(Task directions)
This exercise asks for every line of the material that contains the word "zoom".

(Records for the exercise)

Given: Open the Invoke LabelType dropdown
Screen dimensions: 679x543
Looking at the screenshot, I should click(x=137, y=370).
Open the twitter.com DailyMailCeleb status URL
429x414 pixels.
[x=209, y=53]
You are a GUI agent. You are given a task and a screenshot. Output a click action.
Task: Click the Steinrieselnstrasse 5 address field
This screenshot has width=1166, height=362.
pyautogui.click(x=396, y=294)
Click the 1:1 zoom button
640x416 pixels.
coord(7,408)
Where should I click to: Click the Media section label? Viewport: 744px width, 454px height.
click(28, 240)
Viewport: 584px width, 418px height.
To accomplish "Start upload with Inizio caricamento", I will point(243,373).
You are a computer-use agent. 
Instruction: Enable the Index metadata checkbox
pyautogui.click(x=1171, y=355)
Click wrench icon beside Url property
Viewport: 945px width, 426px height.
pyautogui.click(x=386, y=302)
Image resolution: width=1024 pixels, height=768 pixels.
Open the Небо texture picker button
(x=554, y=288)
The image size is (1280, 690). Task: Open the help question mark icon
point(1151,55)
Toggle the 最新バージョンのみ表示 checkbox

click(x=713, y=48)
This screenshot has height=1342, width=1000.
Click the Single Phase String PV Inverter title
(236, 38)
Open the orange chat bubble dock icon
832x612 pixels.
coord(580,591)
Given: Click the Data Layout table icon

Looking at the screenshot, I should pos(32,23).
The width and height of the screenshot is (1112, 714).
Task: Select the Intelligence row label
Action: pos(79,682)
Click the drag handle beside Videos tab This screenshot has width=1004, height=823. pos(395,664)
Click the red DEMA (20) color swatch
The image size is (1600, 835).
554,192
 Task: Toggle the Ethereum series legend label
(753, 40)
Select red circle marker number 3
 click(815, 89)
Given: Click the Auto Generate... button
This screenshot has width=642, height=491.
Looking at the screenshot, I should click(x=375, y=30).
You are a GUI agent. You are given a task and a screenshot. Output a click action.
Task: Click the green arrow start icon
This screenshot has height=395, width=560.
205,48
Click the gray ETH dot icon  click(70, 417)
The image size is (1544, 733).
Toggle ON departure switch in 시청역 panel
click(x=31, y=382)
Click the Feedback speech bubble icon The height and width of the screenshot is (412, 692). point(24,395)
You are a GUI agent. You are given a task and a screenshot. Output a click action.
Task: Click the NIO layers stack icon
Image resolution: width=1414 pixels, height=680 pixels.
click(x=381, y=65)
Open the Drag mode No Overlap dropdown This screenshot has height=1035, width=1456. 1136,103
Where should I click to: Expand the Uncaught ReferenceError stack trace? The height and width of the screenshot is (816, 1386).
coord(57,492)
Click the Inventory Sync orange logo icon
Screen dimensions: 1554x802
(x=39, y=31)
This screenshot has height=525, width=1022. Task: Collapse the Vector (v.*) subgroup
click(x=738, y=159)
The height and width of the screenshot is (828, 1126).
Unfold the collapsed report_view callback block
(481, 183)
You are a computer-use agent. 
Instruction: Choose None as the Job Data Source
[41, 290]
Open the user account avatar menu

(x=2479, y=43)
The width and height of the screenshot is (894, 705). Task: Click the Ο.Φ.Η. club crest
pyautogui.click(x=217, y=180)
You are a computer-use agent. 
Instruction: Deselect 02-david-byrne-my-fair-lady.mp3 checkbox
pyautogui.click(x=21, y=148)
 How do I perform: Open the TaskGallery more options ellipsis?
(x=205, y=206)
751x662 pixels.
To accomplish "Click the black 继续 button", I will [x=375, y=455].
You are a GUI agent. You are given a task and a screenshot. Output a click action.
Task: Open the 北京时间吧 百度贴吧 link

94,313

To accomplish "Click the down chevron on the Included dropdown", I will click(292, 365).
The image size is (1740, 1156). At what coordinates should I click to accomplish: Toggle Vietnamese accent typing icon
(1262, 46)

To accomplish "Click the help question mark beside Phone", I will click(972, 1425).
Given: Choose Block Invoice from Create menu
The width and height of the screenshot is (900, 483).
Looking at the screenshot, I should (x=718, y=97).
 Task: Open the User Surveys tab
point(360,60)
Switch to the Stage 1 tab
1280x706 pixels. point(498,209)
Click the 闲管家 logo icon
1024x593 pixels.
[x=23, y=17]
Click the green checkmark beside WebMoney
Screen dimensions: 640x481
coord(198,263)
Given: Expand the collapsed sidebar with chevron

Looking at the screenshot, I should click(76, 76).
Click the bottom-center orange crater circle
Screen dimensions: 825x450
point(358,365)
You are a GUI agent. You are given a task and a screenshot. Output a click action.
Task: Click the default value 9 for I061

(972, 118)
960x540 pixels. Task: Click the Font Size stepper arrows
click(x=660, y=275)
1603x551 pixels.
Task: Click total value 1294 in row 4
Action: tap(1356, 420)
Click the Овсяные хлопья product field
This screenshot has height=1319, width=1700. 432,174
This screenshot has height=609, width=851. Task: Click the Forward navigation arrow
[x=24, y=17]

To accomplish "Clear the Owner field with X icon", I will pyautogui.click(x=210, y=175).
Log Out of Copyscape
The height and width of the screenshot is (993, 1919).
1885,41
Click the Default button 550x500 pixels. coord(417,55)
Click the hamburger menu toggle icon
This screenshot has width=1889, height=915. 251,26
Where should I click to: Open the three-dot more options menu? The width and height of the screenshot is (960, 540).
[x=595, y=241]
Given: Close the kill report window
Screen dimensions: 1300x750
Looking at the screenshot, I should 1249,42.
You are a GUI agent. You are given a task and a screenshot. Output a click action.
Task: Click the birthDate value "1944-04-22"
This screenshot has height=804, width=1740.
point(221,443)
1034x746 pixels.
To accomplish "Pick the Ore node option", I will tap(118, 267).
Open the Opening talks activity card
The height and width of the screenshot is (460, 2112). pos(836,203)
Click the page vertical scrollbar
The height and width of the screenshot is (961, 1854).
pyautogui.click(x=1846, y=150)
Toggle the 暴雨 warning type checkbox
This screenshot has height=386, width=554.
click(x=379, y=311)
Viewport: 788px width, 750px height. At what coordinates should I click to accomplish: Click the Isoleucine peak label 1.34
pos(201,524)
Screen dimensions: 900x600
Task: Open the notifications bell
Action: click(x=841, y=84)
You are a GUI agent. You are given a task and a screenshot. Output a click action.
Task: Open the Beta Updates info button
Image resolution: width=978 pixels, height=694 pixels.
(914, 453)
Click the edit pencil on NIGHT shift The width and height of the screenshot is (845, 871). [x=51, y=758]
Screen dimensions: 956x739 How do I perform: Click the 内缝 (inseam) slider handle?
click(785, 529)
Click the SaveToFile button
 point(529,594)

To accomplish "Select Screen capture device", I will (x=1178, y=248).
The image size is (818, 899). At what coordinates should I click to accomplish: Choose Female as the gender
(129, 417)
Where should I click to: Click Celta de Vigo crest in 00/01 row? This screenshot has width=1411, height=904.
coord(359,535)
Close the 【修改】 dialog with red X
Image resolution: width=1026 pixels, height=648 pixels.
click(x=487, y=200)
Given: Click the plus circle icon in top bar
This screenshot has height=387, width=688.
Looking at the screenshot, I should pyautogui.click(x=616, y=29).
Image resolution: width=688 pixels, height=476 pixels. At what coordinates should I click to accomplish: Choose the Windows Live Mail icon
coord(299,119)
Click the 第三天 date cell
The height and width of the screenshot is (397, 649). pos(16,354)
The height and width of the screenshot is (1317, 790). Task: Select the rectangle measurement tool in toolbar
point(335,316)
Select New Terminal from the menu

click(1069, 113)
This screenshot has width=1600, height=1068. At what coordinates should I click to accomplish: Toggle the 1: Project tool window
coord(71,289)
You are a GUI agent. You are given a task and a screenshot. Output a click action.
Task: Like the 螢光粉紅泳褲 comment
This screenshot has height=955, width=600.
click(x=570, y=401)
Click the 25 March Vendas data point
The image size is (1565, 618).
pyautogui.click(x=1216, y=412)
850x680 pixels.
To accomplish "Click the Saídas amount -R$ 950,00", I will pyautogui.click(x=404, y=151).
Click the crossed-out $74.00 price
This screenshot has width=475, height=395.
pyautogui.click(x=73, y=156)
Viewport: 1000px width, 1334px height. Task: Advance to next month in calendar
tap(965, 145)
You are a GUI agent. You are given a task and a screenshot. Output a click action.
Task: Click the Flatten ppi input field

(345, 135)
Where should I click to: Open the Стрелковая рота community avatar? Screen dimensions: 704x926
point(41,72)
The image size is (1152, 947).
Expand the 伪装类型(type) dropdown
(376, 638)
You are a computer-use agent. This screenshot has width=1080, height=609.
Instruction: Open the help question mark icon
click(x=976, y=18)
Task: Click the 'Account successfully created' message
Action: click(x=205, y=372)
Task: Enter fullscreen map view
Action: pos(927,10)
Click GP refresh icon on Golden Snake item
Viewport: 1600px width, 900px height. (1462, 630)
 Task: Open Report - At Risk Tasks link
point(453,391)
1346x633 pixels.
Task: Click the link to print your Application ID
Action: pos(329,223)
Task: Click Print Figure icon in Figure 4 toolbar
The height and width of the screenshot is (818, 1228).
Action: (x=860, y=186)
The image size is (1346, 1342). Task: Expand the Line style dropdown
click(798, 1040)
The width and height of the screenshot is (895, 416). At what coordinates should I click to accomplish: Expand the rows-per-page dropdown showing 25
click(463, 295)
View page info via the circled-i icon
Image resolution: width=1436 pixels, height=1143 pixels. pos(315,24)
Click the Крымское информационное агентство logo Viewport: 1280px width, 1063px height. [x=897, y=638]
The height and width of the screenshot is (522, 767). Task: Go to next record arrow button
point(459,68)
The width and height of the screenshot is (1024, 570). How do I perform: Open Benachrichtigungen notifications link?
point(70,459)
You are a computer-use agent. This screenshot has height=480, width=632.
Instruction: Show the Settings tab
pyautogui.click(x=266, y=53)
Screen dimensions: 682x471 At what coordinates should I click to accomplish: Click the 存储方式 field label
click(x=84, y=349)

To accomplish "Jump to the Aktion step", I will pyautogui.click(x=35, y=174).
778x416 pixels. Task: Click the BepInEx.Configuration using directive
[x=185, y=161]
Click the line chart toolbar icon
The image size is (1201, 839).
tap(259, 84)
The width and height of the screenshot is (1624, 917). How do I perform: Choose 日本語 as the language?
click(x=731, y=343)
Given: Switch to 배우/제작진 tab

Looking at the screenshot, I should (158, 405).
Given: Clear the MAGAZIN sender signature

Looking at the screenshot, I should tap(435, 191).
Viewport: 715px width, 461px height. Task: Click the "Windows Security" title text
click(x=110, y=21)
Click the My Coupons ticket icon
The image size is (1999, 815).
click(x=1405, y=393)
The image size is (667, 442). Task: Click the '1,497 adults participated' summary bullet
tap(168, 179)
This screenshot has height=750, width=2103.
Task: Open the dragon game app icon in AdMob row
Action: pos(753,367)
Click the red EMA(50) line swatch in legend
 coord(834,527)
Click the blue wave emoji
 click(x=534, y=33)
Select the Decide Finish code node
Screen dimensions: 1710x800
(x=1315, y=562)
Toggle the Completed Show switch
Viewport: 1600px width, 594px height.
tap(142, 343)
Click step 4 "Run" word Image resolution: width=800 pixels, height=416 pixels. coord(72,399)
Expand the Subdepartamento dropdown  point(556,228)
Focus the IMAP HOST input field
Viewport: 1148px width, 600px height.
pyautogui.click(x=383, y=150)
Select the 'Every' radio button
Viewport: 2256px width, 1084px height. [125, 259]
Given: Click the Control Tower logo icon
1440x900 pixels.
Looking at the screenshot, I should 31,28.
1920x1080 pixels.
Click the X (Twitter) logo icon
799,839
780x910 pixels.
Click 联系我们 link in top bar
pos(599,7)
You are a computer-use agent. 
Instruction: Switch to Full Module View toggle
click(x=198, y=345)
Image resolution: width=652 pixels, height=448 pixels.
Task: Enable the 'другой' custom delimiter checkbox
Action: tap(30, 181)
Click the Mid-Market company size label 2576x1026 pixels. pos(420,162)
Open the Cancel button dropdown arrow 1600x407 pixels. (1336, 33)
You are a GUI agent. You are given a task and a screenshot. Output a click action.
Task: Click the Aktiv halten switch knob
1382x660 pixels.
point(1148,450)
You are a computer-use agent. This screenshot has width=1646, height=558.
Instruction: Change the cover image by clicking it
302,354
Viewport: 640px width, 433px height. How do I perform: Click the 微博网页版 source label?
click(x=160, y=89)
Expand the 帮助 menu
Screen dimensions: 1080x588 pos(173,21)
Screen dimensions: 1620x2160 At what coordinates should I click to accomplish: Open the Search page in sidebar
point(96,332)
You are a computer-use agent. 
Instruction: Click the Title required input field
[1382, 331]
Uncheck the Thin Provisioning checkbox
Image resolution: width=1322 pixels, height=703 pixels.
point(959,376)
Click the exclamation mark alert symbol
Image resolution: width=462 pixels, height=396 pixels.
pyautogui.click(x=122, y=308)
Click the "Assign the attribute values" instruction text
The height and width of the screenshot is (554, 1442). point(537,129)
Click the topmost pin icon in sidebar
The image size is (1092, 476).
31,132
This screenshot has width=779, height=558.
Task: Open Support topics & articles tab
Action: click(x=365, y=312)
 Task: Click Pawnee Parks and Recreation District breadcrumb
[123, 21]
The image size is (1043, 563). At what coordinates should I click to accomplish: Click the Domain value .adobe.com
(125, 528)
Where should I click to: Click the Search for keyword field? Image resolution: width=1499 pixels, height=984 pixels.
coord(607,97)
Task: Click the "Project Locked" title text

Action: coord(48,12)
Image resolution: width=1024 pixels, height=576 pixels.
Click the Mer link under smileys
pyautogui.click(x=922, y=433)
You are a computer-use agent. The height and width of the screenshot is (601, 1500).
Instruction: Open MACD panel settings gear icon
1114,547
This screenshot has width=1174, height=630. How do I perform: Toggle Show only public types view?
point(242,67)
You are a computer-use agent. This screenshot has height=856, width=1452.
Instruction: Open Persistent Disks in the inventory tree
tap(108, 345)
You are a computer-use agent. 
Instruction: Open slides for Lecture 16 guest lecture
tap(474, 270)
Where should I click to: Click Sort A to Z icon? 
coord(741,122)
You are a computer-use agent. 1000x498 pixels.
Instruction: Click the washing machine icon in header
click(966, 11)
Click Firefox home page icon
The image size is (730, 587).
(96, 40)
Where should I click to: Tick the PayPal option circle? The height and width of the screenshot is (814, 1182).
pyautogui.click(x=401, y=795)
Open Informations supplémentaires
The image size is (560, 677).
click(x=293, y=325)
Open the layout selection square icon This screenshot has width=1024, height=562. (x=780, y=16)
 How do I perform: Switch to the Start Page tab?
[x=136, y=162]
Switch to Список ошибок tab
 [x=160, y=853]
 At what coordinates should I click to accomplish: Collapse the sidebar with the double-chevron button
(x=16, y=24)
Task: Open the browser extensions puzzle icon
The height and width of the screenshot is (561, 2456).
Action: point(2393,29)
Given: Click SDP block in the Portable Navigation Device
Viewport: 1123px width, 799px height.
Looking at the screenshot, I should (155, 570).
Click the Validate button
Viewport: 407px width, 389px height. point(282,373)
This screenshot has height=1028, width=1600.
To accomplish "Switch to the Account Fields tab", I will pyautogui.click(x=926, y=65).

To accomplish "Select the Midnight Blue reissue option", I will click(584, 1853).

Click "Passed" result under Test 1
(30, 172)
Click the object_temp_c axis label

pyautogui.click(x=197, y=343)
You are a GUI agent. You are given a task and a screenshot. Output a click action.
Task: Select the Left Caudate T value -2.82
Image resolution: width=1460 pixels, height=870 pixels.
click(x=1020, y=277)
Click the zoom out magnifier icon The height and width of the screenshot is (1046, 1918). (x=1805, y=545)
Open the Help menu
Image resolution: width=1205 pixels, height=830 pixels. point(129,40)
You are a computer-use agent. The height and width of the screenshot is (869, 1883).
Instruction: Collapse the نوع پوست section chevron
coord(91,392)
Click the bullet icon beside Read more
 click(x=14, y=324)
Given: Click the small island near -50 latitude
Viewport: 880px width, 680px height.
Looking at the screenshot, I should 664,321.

(Completed exercise)
Click the 1:1 zoom button
Click the zoom out magnifier icon The height and width of the screenshot is (1046, 1918). (x=1805, y=545)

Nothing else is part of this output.